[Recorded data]

• • • • •

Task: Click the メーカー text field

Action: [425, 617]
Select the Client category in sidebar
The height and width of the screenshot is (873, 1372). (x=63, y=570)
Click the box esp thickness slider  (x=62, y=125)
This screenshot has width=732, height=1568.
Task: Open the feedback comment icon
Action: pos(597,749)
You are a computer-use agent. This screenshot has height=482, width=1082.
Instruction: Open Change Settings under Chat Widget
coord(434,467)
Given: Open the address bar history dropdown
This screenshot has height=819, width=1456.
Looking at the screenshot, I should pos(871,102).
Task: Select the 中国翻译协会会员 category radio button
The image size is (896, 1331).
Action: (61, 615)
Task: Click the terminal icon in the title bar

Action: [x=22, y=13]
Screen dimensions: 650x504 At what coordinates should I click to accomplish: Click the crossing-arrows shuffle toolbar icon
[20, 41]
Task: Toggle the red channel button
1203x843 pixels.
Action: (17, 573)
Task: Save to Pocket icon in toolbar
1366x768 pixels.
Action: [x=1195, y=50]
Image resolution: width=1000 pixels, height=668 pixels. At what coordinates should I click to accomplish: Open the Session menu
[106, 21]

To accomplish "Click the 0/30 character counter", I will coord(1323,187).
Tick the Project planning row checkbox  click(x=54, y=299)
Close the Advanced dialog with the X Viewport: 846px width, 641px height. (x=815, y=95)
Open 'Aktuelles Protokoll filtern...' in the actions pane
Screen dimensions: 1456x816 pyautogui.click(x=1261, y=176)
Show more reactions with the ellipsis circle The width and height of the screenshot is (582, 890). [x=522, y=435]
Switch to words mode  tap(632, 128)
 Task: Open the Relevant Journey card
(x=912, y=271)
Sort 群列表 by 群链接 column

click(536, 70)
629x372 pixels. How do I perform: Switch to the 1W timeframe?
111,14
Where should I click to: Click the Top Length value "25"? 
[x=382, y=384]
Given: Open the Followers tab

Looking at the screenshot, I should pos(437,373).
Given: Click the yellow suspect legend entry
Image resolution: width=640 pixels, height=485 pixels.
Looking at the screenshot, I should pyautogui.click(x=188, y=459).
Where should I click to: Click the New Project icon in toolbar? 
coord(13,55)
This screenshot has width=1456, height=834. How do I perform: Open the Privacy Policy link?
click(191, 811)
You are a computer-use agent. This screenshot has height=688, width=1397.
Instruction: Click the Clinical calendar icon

• • • • •

Duplicate the lines of the records above, from the line that contains "Task: Save to Pocket icon in toolbar" through the line that contains "should pyautogui.click(x=188, y=459).", both included.

Task: Save to Pocket icon in toolbar
1366x768 pixels.
Action: [x=1195, y=50]
Image resolution: width=1000 pixels, height=668 pixels. At what coordinates should I click to accomplish: Open the Session menu
[106, 21]

To accomplish "Click the 0/30 character counter", I will coord(1323,187).
Tick the Project planning row checkbox  click(x=54, y=299)
Close the Advanced dialog with the X Viewport: 846px width, 641px height. (x=815, y=95)
Open 'Aktuelles Protokoll filtern...' in the actions pane
Screen dimensions: 1456x816 pyautogui.click(x=1261, y=176)
Show more reactions with the ellipsis circle The width and height of the screenshot is (582, 890). [x=522, y=435]
Switch to words mode  tap(632, 128)
 Task: Open the Relevant Journey card
(x=912, y=271)
Sort 群列表 by 群链接 column

click(536, 70)
629x372 pixels. How do I perform: Switch to the 1W timeframe?
111,14
Where should I click to: Click the Top Length value "25"? 
[x=382, y=384]
Given: Open the Followers tab

Looking at the screenshot, I should pos(437,373).
Given: Click the yellow suspect legend entry
Image resolution: width=640 pixels, height=485 pixels.
Looking at the screenshot, I should pyautogui.click(x=188, y=459).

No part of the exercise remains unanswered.